21 Dec 2018 21 Dec '18

12:45 a.m.

Attachments:

attachment.html (text/html — 2.4 KB)

Show replies by date

Jay Pipes

2 Jan 2 Jan

6:47 a.m.

On 12/21/2018 03:45 AM, Rui Zang wrote:

...

It was advised in today's nova team meeting to bring this up by email.

There has been some discussion on the how to track persistent memory resource in placement on the spec review [1].

Background: persistent memory (PMEM) needs to be partitioned to namespaces to be consumed by VMs. Due to fragmentation issues, the spec proposed to use fixed sized PMEM namespaces.

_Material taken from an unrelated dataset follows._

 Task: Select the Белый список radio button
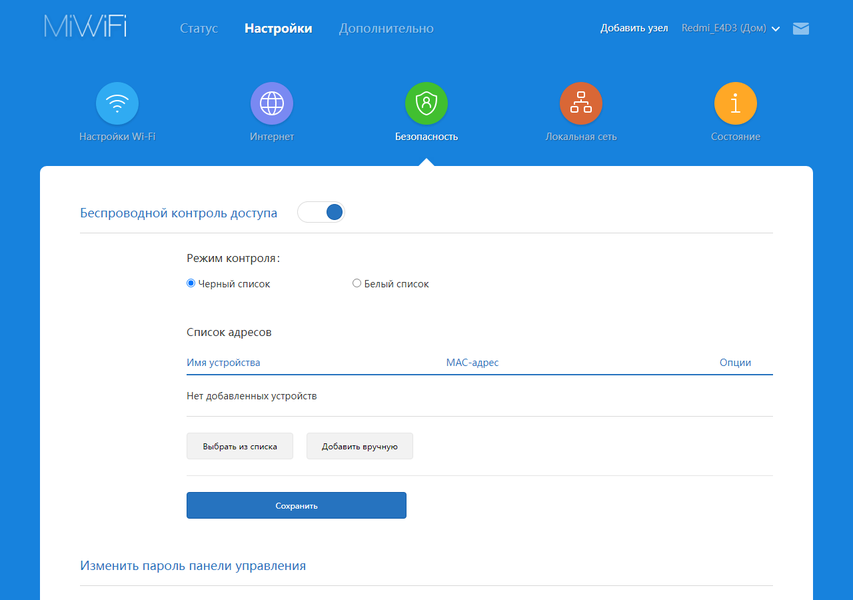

The spec proposed to use fixed sized namespaces that is controllable by the deployer, not fixed-size-for-everyone :) Just want to make sure we're being clear here.

...

The spec proposed way to represent PMEM namespaces is to use one Resource Provider (RP) for one PMEM namespace. An new standard Resource Class (RC) -- 'VPMEM_GB` is introduced to classify PMEM namspace RPs. For each PMEM namespace RP, the values for 'max_unit', 'min_unit', 'total' and 'step_size` are all set to the size of the PMEM namespace. In this way, it is guaranteed each RP will be consumed as a whole at one time.

An alternative was brought out in the review. Different Custom Resource Classes ( CUSTOM_PMEM_XXXGB) can be used to designate PMEM namespaces of different sizes. The size of the PMEM namespace is encoded in the name of the custom Resource Class. And multiple PMEM namespaces of the same size (say 128G) can be represented by one RP of the same

Not represented by "one RP of the same CUSTOM_PMEM_128G". There would be only one resource provider: the compute node itself. It would have an inventory of, say, 8 CUSTOM_PMEM_128G resources.

...

CUSTOM_PMEM_128G. In this way, the RP could have 'max_unit' and 'total' as the total number of the PMEM namespaces of the certain size. And the values of 'min_unit' and 'step_size' could set to 1.

No, the max_unit, min_unit, step_size and total would refer to the number of *PMEM namespaces*, not the amount of GB of memory represented by those namespaces. Therefore, min_unit and step_size would be 1, max_unit would be the total number of *namespaces* that could simultaneously be attached to a single consumer (VM), and total would be 8 in our example where the compute node had 8 of these pre-defined 128G PMEM namespaces.

...

We believe both way could work. We would like to have a community consensus on which way to use. Email replies and review comments to the spec [1] are both welcomed.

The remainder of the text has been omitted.